As much as I've been going about my daily business, I've been feeling a host of emotions--sad, numb, angry, helpless--about Connecticut. Whenever the news comes on, there's another funeral being featured, more cute pictures of dimpled children and talk of Christmas gifts that will remain unopened, accounts of teachers who did what they believed was right despite the high price they had to pay. It's hard to watch because it was all so unnecessary. These are simple words, but one doesn't need fancy language to talk about needless murders or semi-automatic weapons.
The responses to the event, too, are troubling.The President made a hopeful and long overdue speech today about potential gun legislation and, for the most part, all the reporters wanted to ask about was the fiscal cliff. Only two journalists (props to USA Today, which demonstrated fine journalistic chops today) asked hard questions about both the potential NRA response and about "where the President has been for the past four years." Perhaps the latter wasn't an entirely respectful question, but maybe the simple truth is that we all need to ask ourselves where we've been, and when will we decide that the the craziness has to stop.
At this point, I want to stress that this isn't a political blog. It's a space of reflection--about food, life, the world around me; no space is a vacuum and this blog is no exception. Certainly, I respect different opinions and even different interpretations of the Second Amendment (given my current career path, I understand that the written word is subject to a wide range of interpretations), but that doesn't preclude my voicing my personal belief that the average civilian doesn't need to own a semi-automatic weapon.

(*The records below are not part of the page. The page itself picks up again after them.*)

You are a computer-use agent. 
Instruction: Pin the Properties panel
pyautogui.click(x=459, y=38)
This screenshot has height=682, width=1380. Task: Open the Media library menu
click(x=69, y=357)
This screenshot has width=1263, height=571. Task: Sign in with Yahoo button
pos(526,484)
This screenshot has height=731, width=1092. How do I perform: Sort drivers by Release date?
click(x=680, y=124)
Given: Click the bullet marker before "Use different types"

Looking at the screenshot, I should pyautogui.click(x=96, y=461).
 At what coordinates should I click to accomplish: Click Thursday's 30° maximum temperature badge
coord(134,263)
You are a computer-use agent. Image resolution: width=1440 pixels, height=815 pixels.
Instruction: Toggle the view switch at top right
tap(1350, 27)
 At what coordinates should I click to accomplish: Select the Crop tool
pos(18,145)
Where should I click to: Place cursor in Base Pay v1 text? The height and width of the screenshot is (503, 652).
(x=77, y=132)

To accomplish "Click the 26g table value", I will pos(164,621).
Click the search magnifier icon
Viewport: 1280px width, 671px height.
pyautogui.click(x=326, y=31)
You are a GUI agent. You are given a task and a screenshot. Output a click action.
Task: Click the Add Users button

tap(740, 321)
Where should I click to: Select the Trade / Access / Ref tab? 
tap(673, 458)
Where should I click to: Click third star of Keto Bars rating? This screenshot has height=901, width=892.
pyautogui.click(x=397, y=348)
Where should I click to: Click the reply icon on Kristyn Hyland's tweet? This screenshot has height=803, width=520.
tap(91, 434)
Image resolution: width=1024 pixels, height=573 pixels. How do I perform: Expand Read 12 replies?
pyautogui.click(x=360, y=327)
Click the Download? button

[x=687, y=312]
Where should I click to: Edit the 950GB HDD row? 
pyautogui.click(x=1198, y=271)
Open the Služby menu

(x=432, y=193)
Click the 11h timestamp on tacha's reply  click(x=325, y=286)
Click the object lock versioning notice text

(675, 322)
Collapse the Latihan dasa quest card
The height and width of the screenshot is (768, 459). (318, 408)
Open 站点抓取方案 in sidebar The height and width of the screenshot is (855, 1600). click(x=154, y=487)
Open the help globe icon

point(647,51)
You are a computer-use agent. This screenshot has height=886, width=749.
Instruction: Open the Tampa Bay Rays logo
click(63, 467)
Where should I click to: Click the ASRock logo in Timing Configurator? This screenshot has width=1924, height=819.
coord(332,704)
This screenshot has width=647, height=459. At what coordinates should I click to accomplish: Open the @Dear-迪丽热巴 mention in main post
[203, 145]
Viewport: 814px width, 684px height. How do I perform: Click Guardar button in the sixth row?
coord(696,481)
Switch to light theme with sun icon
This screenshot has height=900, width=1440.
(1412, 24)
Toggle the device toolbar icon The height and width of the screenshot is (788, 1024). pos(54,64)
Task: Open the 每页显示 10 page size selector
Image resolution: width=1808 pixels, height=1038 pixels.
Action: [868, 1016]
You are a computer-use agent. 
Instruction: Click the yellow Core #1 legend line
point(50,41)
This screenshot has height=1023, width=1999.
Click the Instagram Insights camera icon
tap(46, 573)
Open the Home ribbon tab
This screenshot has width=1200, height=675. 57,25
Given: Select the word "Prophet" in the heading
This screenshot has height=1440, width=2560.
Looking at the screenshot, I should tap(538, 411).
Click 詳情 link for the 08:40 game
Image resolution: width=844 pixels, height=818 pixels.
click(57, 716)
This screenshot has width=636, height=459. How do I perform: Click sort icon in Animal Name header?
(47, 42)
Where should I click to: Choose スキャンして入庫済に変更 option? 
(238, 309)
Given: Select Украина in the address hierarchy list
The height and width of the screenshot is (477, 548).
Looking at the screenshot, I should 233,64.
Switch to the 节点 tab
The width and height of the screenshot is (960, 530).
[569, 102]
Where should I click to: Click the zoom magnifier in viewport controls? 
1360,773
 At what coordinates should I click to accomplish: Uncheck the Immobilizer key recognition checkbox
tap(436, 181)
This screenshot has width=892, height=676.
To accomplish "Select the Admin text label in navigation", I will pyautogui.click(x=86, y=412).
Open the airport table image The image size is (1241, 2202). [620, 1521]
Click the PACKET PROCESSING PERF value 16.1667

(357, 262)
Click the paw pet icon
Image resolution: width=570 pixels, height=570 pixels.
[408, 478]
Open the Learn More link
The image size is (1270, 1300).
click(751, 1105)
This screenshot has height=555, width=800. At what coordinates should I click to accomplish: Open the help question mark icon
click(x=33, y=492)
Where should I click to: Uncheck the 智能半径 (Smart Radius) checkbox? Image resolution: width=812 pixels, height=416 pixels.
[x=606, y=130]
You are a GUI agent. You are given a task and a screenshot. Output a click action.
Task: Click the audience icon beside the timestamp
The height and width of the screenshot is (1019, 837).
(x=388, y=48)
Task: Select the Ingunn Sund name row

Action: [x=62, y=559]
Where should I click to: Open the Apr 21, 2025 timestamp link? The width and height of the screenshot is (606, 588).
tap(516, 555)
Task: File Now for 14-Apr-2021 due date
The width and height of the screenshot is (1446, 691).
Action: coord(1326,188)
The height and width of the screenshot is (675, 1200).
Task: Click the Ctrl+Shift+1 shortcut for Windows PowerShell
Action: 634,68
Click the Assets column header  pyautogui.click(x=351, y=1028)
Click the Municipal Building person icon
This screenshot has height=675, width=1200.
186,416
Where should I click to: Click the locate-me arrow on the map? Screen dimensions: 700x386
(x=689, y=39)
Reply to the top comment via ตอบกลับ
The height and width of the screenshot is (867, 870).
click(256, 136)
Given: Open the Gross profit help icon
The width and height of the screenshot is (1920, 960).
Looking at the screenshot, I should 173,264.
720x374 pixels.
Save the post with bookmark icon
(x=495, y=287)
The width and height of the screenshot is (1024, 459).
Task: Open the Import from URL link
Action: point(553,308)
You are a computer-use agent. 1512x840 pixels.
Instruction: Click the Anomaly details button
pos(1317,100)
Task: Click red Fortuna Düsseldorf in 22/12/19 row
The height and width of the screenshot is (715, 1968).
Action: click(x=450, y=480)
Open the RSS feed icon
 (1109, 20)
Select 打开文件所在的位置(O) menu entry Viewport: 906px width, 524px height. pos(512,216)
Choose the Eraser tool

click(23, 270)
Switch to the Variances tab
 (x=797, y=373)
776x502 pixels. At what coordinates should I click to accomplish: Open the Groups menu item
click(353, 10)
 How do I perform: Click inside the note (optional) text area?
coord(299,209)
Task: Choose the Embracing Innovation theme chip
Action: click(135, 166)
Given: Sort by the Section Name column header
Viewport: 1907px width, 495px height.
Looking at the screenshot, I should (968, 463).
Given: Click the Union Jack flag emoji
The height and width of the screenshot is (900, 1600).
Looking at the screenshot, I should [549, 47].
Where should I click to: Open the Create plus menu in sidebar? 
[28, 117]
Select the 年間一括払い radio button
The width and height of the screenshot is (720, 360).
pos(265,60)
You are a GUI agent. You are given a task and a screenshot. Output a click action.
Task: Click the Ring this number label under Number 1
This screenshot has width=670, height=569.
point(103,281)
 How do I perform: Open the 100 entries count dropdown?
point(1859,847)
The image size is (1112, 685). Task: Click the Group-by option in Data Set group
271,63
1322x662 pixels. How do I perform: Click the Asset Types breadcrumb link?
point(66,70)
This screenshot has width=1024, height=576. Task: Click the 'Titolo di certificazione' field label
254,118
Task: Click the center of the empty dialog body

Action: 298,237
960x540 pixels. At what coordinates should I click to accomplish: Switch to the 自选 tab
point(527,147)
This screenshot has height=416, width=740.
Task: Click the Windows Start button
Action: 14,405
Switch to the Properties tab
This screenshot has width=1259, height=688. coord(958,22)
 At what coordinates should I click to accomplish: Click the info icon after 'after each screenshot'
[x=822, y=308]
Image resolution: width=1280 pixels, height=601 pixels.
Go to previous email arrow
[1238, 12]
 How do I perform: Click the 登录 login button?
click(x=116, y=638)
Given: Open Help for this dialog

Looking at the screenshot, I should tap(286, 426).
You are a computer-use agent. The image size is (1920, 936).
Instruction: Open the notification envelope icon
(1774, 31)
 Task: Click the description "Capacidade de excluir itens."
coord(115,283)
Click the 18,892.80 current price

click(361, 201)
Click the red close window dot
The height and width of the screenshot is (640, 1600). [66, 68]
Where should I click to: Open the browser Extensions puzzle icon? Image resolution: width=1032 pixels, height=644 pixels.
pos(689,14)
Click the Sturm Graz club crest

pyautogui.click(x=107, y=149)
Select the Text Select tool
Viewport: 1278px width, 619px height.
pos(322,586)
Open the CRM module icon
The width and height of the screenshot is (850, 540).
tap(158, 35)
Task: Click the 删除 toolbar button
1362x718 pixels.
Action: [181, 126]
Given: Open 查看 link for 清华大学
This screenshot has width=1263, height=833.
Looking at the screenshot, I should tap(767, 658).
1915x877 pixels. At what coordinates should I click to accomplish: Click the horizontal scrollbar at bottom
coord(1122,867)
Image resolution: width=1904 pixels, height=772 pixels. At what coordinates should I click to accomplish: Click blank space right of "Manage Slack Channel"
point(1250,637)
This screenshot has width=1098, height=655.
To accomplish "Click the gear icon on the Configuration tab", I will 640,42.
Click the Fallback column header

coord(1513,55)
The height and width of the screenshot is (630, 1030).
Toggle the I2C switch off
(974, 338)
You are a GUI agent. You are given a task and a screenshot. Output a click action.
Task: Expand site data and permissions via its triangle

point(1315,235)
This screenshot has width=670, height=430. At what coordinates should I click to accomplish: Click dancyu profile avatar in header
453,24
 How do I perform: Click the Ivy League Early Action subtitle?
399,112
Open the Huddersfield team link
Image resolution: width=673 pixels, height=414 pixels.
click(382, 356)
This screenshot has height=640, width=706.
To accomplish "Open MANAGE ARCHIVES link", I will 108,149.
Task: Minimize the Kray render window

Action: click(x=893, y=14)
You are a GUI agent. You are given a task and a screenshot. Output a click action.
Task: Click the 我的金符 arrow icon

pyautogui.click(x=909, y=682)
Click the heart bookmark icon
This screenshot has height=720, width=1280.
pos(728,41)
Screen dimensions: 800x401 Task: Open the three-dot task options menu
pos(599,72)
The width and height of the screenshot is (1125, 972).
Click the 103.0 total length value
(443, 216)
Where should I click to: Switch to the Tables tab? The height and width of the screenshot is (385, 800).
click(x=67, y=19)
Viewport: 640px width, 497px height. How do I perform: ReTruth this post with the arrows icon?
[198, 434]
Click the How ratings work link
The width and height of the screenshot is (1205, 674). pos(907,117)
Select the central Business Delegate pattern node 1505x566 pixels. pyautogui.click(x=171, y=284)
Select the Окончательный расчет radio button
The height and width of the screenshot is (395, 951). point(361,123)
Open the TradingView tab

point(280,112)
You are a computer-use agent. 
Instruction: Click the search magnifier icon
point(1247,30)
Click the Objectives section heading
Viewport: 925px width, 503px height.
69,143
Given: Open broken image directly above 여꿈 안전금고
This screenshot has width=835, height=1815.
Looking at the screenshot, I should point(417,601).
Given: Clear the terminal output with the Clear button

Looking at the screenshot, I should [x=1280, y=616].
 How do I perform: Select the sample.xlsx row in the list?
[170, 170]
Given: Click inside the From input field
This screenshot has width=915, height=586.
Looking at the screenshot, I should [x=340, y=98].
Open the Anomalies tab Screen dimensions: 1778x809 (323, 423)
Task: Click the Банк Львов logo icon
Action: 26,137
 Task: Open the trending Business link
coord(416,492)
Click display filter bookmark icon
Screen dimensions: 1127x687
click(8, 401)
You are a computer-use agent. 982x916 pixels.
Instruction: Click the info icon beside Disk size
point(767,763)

When I was reading Iris Murdoch a few nights ago--a novel I've been nursing since New Orleans--one of the main character's thoughts about America during the Vietnam War jumped out at me. Truth be told, I just don't know what kind of a country we live in anymore--what kind of a country we, the so-called and much-touted wonderful, exceptional and industrious American people, want to live in anymore? For me, America, at least this holiday season, has become a Murdochian "speck of anguish." The world hasn't made much sense this week. Something shifted; it makes you want to hug your loved ones a little tighter and to savor the fleeting seemingly perfect moments. In a way, events like those from the past week make you realize how carefully constructed our world is, how we live under an illusion of safety. There's no reason, however, that this illusion can't become a reality. And, personally, I'm hopeful that the ghosts of this Christmas soon-to-be-past will bring us one step closer to this reality in 2013.